In terms of origins and transmission, racist ideologies depend on the creation of stereotypes and their transmission through agencies of socialization. (In societies where racism is formally institutionalized, such as during the Jim Crow era in the U.S., law is also an important avenue of transmission and legitimization).
Racists rely on stereotypes to create otherness (you are not one of us), because stereotypes permit them to dehumanize their victims. These stereotypes can be, both, positive (intelligent, industrious, ambitious), and negative (lazy, dumb, thieving, etc.), but above all, in the arsenal of all racists three stereotypes are universal and salient: one has to do with dirt, the other with sex and the third with trust. For example, those who have monopoly of power and resources in this country, the English, have portrayed all these groups at various times in history as unhygienically dirty, animalistically oversexed, and highly untrustworthy: Native Americans, African Americans, Irish Americans, Italian Americans, Jewish Americans, etc.

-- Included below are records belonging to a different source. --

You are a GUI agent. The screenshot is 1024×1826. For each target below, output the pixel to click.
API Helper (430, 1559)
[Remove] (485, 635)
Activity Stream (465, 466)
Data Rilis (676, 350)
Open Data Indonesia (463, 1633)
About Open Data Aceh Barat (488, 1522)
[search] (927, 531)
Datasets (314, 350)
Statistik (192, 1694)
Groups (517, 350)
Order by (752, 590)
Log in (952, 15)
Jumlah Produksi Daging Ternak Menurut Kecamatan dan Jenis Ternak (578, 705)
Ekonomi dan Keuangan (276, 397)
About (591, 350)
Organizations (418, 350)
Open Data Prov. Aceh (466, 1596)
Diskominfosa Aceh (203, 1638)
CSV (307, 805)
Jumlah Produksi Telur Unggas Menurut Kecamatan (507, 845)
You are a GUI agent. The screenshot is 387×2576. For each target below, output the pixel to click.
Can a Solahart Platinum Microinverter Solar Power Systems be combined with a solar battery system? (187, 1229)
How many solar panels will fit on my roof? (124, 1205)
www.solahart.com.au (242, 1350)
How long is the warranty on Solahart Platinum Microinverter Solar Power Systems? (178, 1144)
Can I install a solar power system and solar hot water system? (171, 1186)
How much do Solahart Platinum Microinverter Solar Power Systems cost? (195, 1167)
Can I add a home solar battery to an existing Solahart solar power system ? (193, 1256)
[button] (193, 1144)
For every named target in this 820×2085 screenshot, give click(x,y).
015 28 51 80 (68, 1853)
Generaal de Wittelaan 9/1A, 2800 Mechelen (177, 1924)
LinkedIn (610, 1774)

But where do stereotypes come from? They come from those who are involved in producing the content of what we today call the media (comprising electronic social and mass media, and traditional media: books, cinema, television, music, theater, newspapers and magazines, radio, museums, etc.): writers, actors, musicians, entertainers, artists, scholars, museum curators, travelers and explorers, etc. All of these people are involved in the creation, dissemination and maintenance of stereotypes. As stereotypes become widespread in a society over time, other agencies of socialization besides the media become involved: the family, the church, schools, and so on.